L’achat de missiles russes sème l’inquiétude

Ankara entend débourser 3 milliards pour acquérir un système de défense antiaérienne russe, une décision qui inquiète les autres pays membres de l’OTAN.

La Turquie a choisi de se tourner vers la Russie pour l’acquisition d’un système de défense antiaérienne sophistiqué. La décision risque de compliquer plus encore les relations entre le régime du président Recep Tayyip Erdoğan et les autres pays membres de l’OTAN, qui s’inquiètent de son évolution.

De quel système la Turquie entend-elle se doter ?

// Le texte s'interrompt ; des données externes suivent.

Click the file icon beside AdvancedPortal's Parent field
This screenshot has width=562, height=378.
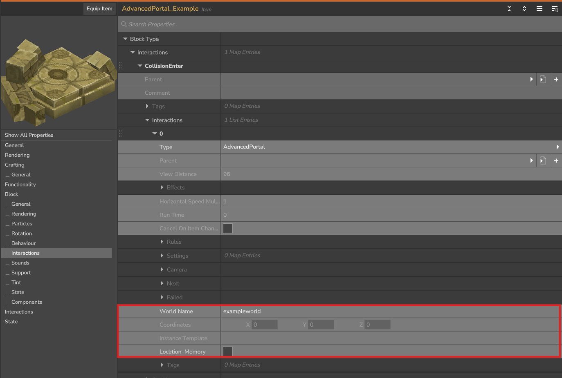pos(543,161)
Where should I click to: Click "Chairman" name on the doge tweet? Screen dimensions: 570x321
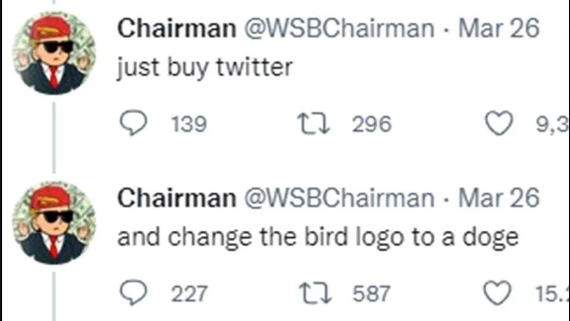click(x=177, y=198)
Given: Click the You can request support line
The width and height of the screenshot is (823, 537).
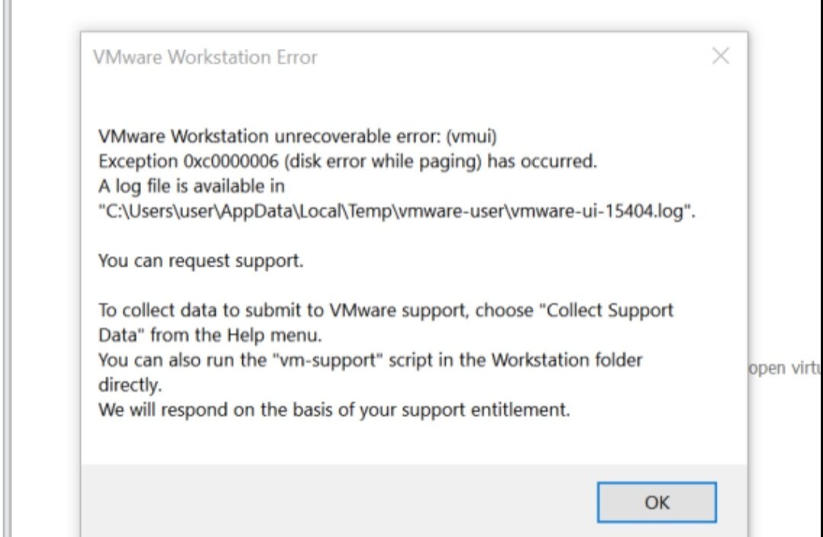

Le président turc a annoncé que son gouvernement allait acheter un système russe de défense antiaérienne de type S-400 dans le cadre d’une transaction d’une valeur estimée à 3 milliards de dollars. Le chef d’État a précisé qu’un acompte avait déjà été versé pour le système en question, qui est conçu pour détecter, suivre et détruire des avions, des drones ou des missiles. Moscou, qui l’a déployé notamment à Lattaquié, en Syrie, pour protéger ses troupes, affirme qu’il permet de toucher des cibles jusqu’à 400 km de distance.

Pourquoi Ankara souhaite-t-il l’acquérir ?

Recep Tayyip Erdogan a indiqué que son gouvernement avait le devoir, pour « protéger son pays », de prendre les mesures de sécurité appropriées. Il a prévenu par ailleurs, en allant au-devant des critiques provenant des pays partenaires au sein de l’OTAN, que « personne n’avait le droit » de discuter des décisions prises en toute indépendance par son pays. Le gouvernement russe, qui a confirmé la transaction, s’est félicité pour sa part de sa conclusion en relevant qu’elle était « conforme aux intérêts stratégiques » du pays.

Qui menace la Turquie ?

Stefan Winter, spécialiste de la Turquie rattaché à l’Université du Québec à Montréal, note qu’il est ironique de voir le pays se doter d’un système de défense antiaérienne russe. Le seul avion à avoir violé récemment l’espace aérien turc est un avion russe qui était basé en Syrie, relève-t-il. Ankara avait fait abattre l’appareil en novembre 2015, suscitant une crise diplomatique importante qui s’est graduellement résorbée depuis. Aykan Erdemir, analyste rattaché à la Fondation pour la défense des démocraties, un groupe de recherche de Washington, pense dans la même veine que la principale menace sécuritaire pour la Turquie « vient de la Russie et de ses partenaires étatiques et non étatiques » dans la région.

Un geste d’abord diplomatique ?

M. Winter pense que le but premier de la Turquie, par son annonce, est « de se distancier » des pays occidentaux afin de montrer son irritation sur différents dossiers sensibles. Le pays ne digère notamment pas, dit-il, le soutien des États-Unis aux Kurdes syriens, considérés comme des alliés des militants du PKK avec qui Ankara est à couteaux tirés sur son propre territoire. Henri Barkey, spécialiste du Moyen-Orient rattaché à l’Université Lehigh, en Pennsylvanie, pense dans la même veine que le régime cherche symboliquement à faire un pied de nez aux Américains. En plus de la question kurde, dit-il, la Turquie est indignée du refus américain d’extrader l’imam Fetullah Gülen, considéré par Ankara comme l’instigateur du coup d’État raté de l’été 2016. Le gouvernement turc n’apprécie pas, par ailleurs, les critiques américaines et européennes sur son virage autoritaire.

La transaction va-t-elle aller de l’avant ?

Le gouvernement turc avait déjà annoncé en 2013 sa volonté d’acheter un système de défense antiaérienne d’origine chinoise, avant de battre en retraite devant les inquiétudes des autres pays de l’OTAN, relève Henri Barkey. L’installation d’un système russe en Turquie pourrait, selon lui, permettre à Moscou d’acquérir une connaissance accrue des systèmes de défense de l’organisation transatlantique et risque à ce titre de soulever aussi une levée de boucliers. L’Agence France-Presse rapporte que le Pentagone avait prévenu cet été, anticipant la transaction annoncée hier, que les pays membres de l’OTAN devraient se doter de matériel compatible avec les systèmes en place. Il n’est pas impossible, relève M. Barkey, que la transaction n’aille finalement jamais de l’avant et que l’annonce ne soit qu’une manière de « faire du bruit ».